> _Source extract_:
————

A hand-knitted sock
Argyle socks

A sock is a piece of clothing worn on the feet and often covering the ankle or some part of the calf. Some types of shoes or boots are typically worn over socks. In ancient times, socks were made from leather or matted animal hair. In the late 16th century, machine-knit socks were first produced. Until the 1800s, both hand-made and machine-knit socks were manufactured, with the latter technique becoming more common in the 19th century, and continuing until the modern day.

One of the roles of socks is absorbing perspiration. The foot is among the heaviest producers of sweat in the body, it can produce over 0.25 US pints (0.12 L) of perspiration per day;[1] socks help to absorb this sweat and draw it to areas where air can evaporate the perspiration. They also protect shoes, a more expensive, durable, and frequently reworn foot covering, from perspiration, extending their life.

In cold environments, socks made from cotton or wool help warm up cold feet which in turn helps decrease the risk of getting frostbite. Thin socks are most commonly worn in the summer months to keep feet cool.

In men's fashion, light-colored socks are typically worn with sports shoes and dark colored socks with dress shoes (often black or navy blue dress socks). Fanciful sock designs are becoming more common. [2]

Etymology

The modern English word sock is derived from the Old English word socc, meaning "light slipper". This comes from the Latin soccus, a term to describe a "light, low-heeled shoe" worn by Roman comic actors,[3] and deriving from the Ancient Greek word sykchos.[4]

History

Silk woven socks from the Mawangdui tomb, Western Han, 2nd century BCE. Ancient Chinese socks are loose fitting and were tied with strings at the back.
Egyptian socks created by naalbinding. Dating from 300–500, these were excavated from Oxyrhynchus on the Nile in Egypt. The split toes were designed for use with sandals. On display in the Victoria and Albert museum, reference 2085&A-1900.
12th-century cotton sock, found in Egypt. The knitter of this sock started work at the toe and then worked up towards the leg. The heel was made last and then attached to loops formed while knitting the leg. This practice allowed the heel to be easily replaced when it wore out.

Socks have evolved over the centuries from the earliest models, which were made from animal skins gathered up and tied around the ankles in the manner of the later Greek and Roman carbatinae shoes. Because the manufacture of socks was relatively time-consuming in preindustrial times, they were long used only by the rich. The poor wore footwraps, simple cloths wrapped around the feet. These remained in use in Eastern European armies until the end of the 20th century.

————

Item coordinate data

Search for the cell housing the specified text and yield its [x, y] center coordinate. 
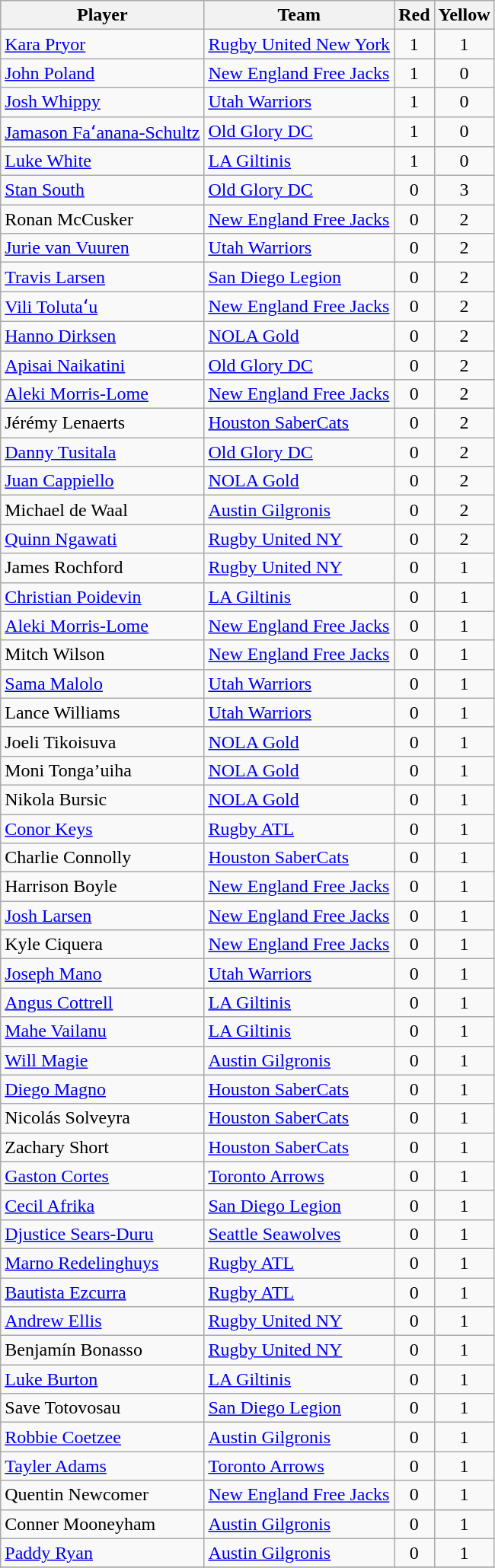
Christian Poidevin [102, 597]
Nikola Bursic [102, 800]
Will Magie [102, 1061]
Stan South [102, 190]
Seattle Seawolves [299, 1234]
Benjamín Bonasso [102, 1351]
Luke Burton [102, 1380]
Quentin Newcomer [102, 1496]
Andrew Ellis [102, 1322]
Josh Whippy [102, 102]
Juan Cappiello [102, 481]
Michael de Waal [102, 510]
Danny Tusitala [102, 452]
Conner Mooneyham [102, 1525]
Bautista Ezcurra [102, 1292]
Robbie Coetzee [102, 1438]
Travis Larsen [102, 277]
Yellow [465, 15]
Kyle Ciquera [102, 945]
Mitch Wilson [102, 655]
Nicolás Solveyra [102, 1119]
Sama Malolo [102, 684]
Jérémy Lenaerts [102, 423]
John Poland [102, 73]
Angus Cottrell [102, 1003]
Zachary Short [102, 1148]
Mahe Vailanu [102, 1032]
Cecil Afrika [102, 1206]
Charlie Connolly [102, 858]
Conor Keys [102, 829]
Luke White [102, 161]
Marno Redelinghuys [102, 1263]
Red [414, 15]
Jurie van Vuuren [102, 248]
Djustice Sears-Duru [102, 1234]
Hanno Dirksen [102, 336]
Jamason Faʻanana-Schultz [102, 132]
Tayler Adams [102, 1467]
Paddy Ryan [102, 1554]
Moni Tonga’uiha [102, 771]
Gaston Cortes [102, 1177]
Joeli Tikoisuva [102, 742]
Josh Larsen [102, 916]
Lance Williams [102, 713]
Player [102, 15]
Joseph Mano [102, 974]
Rugby United New York [299, 44]
Ronan McCusker [102, 219]
James Rochford [102, 568]
Quinn Ngawati [102, 539]
Harrison Boyle [102, 887]
Kara Pryor [102, 44]
Apisai Naikatini [102, 365]
Save Totovosau [102, 1409]
Diego Magno [102, 1090]
Team [299, 15]
Vili Tolutaʻu [102, 307]
3 [465, 190]
Search for the cell housing the specified text and yield its (x, y) center coordinate. 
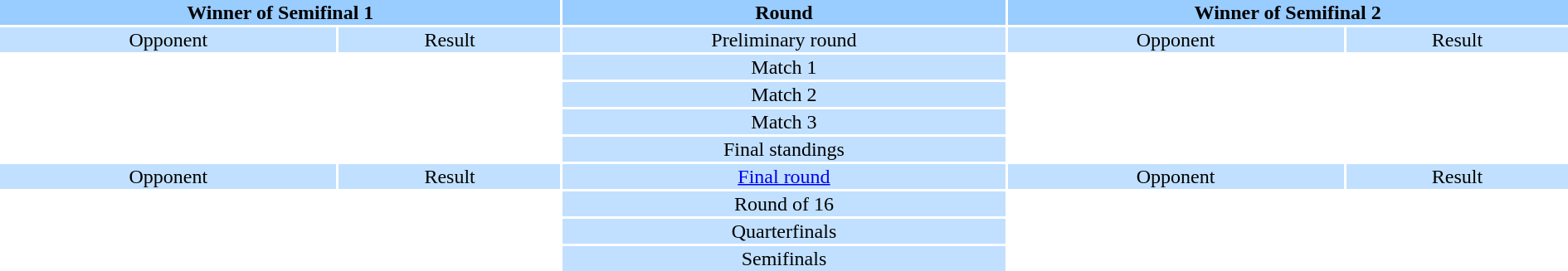
Final round (785, 177)
Match 3 (785, 122)
Final standings (785, 149)
Winner of Semifinal 1 (280, 12)
Preliminary round (785, 40)
Winner of Semifinal 2 (1288, 12)
Quarterfinals (785, 231)
Round (785, 12)
Match 2 (785, 95)
Match 1 (785, 67)
Semifinals (785, 259)
Round of 16 (785, 204)
Return (X, Y) of the center of cell containing provided text 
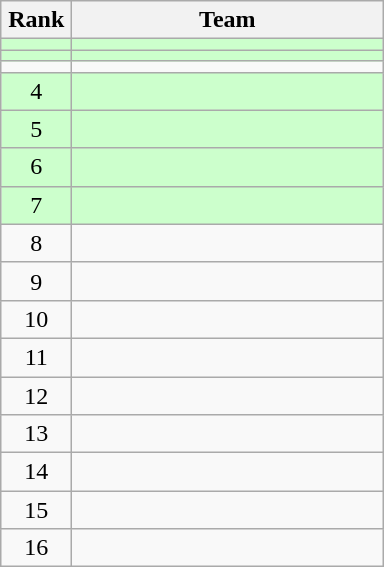
Rank (36, 20)
4 (36, 91)
13 (36, 434)
12 (36, 395)
14 (36, 472)
Team (228, 20)
10 (36, 319)
5 (36, 129)
15 (36, 510)
11 (36, 357)
9 (36, 281)
6 (36, 167)
7 (36, 205)
8 (36, 243)
16 (36, 548)
Return the [x, y] coordinate for the center point of the cell that contains the specified text.  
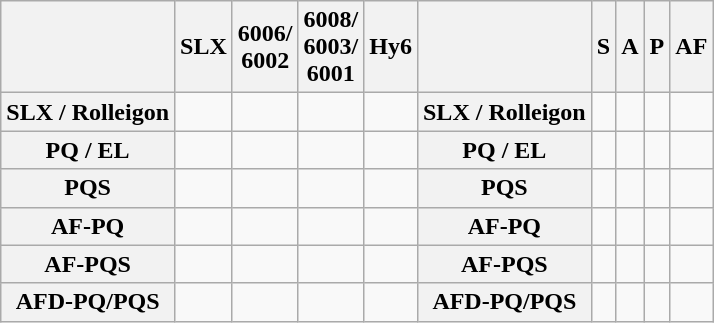
6008/6003/6001 [331, 47]
Hy6 [391, 47]
P [657, 47]
AF [692, 47]
6006/6002 [265, 47]
SLX [204, 47]
S [603, 47]
A [630, 47]
Find where the given text appears and provide that cell's center as [x, y] coordinate. 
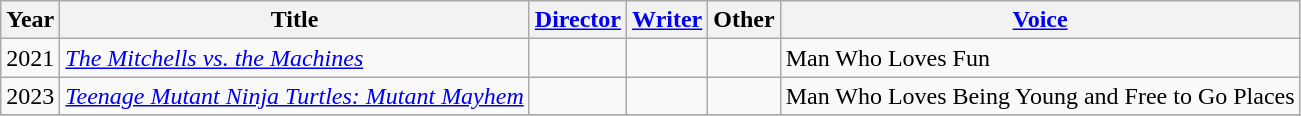
The Mitchells vs. the Machines [294, 58]
Year [30, 20]
Director [578, 20]
2023 [30, 96]
Man Who Loves Fun [1040, 58]
Man Who Loves Being Young and Free to Go Places [1040, 96]
Voice [1040, 20]
Other [744, 20]
Writer [668, 20]
2021 [30, 58]
Teenage Mutant Ninja Turtles: Mutant Mayhem [294, 96]
Title [294, 20]
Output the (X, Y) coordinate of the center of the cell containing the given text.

————

> _What you need to do_:
a. In the socks article, how much perspiration can the foot produce per day?
b. Give every word that the socks article traces in the etymology of "sock," each with the language the article assigns to it.
c. Carry the socks article forward, beginning after its final sentence.
The rows play no part in what is asked here.

> _Answers to the exercise_:
a. Over 0.25 US pints (0.12 L).

b. sock (modern English), socc (Old English), soccus (Latin), sykchos (Ancient Greek)

c.
According to the Greek poet Hesiod, in the 8th century BC, the Ancient Greeks wore socks called "piloi", which were made from matted animal hair.[5][6] The Romans also wrapped their feet with leather or woven fabrics. Around the 2nd century AD, the Romans started sewing the fabrics together making fitted socks called "udones". By the 5th century AD, socks called "puttees" were worn by holy people in Europe to symbolize purity.

During the Middle Ages, the length of trousers was extended and the sock became a tight, brightly colored cloth covering the lower part of the leg. Since socks did not have an elastic band, garters were placed over the top of the stockings to prevent them from falling down. When breeches became shorter, socks began to get longer (and more expensive). By 1000 AD, socks became a symbol of wealth among the nobility. From the 16th century onwards, an ornamental design on the ankle or side of a sock has been called a "clock".[7][8][9]

The invention of a knitting machine in 1589 meant that socks could be knitted six times faster than by hand. Nonetheless, knitting machines and hand knitters worked side by side until 1800.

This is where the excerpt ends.